## Supplied material
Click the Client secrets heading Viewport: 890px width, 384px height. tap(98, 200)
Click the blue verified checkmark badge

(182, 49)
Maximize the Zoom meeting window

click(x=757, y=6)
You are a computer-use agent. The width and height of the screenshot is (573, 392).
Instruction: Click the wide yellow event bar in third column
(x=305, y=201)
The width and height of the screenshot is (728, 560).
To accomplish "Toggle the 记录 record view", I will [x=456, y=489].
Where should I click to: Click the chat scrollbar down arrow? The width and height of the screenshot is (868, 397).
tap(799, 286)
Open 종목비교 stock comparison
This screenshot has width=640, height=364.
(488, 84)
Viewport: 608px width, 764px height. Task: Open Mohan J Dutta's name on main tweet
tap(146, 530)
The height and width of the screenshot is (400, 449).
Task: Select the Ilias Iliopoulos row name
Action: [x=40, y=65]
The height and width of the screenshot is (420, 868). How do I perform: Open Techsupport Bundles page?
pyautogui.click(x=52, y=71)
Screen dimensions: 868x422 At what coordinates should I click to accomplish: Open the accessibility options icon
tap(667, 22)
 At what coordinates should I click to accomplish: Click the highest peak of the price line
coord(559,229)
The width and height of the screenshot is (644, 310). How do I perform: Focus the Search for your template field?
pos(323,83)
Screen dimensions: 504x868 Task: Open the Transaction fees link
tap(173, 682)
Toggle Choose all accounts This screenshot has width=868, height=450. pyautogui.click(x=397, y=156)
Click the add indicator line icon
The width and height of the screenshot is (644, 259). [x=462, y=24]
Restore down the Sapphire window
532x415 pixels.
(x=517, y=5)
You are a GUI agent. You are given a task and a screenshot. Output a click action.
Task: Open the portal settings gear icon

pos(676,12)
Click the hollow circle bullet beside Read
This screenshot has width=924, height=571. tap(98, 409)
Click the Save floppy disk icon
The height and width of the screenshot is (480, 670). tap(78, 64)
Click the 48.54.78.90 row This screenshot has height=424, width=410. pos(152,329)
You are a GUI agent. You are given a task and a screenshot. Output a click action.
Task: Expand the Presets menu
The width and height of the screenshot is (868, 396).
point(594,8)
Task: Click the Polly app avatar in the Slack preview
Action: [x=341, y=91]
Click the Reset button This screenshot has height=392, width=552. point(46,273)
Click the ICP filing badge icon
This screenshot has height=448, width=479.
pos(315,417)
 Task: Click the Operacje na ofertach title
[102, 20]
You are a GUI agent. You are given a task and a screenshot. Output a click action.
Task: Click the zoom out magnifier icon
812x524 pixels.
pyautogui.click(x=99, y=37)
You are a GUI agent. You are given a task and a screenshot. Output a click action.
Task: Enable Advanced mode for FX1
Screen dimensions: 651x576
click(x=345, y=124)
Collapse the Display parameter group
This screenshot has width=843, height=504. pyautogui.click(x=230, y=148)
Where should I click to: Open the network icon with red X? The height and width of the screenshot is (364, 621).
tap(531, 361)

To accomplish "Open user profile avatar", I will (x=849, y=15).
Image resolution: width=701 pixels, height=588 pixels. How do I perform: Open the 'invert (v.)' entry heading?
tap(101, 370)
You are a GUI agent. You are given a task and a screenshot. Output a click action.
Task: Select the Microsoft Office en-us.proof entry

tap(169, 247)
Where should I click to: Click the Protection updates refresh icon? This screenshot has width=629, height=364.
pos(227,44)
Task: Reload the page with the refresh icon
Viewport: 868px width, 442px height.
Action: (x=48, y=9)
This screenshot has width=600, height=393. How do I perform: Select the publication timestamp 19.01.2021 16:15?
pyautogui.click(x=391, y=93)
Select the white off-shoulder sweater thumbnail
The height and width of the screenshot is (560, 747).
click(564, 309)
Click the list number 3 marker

## Action item
Within the material above, copy exactly the lines from the line that holds "Task: Open the portal settings gear icon" up to and including the line that holds "Task: Reload the page with the refresh icon".

## Solution to the exercise
Task: Open the portal settings gear icon

pos(676,12)
Click the hollow circle bullet beside Read
This screenshot has width=924, height=571. tap(98, 409)
Click the Save floppy disk icon
The height and width of the screenshot is (480, 670). tap(78, 64)
Click the 48.54.78.90 row This screenshot has height=424, width=410. pos(152,329)
You are a GUI agent. You are given a task and a screenshot. Output a click action.
Task: Expand the Presets menu
The width and height of the screenshot is (868, 396).
point(594,8)
Task: Click the Polly app avatar in the Slack preview
Action: [x=341, y=91]
Click the Reset button This screenshot has height=392, width=552. point(46,273)
Click the ICP filing badge icon
This screenshot has height=448, width=479.
pos(315,417)
 Task: Click the Operacje na ofertach title
[102, 20]
You are a GUI agent. You are given a task and a screenshot. Output a click action.
Task: Click the zoom out magnifier icon
812x524 pixels.
pyautogui.click(x=99, y=37)
You are a GUI agent. You are given a task and a screenshot. Output a click action.
Task: Enable Advanced mode for FX1
Screen dimensions: 651x576
click(x=345, y=124)
Collapse the Display parameter group
This screenshot has width=843, height=504. pyautogui.click(x=230, y=148)
Where should I click to: Open the network icon with red X? The height and width of the screenshot is (364, 621).
tap(531, 361)

To accomplish "Open user profile avatar", I will (x=849, y=15).
Image resolution: width=701 pixels, height=588 pixels. How do I perform: Open the 'invert (v.)' entry heading?
tap(101, 370)
You are a GUI agent. You are given a task and a screenshot. Output a click action.
Task: Select the Microsoft Office en-us.proof entry

tap(169, 247)
Where should I click to: Click the Protection updates refresh icon? This screenshot has width=629, height=364.
pos(227,44)
Task: Reload the page with the refresh icon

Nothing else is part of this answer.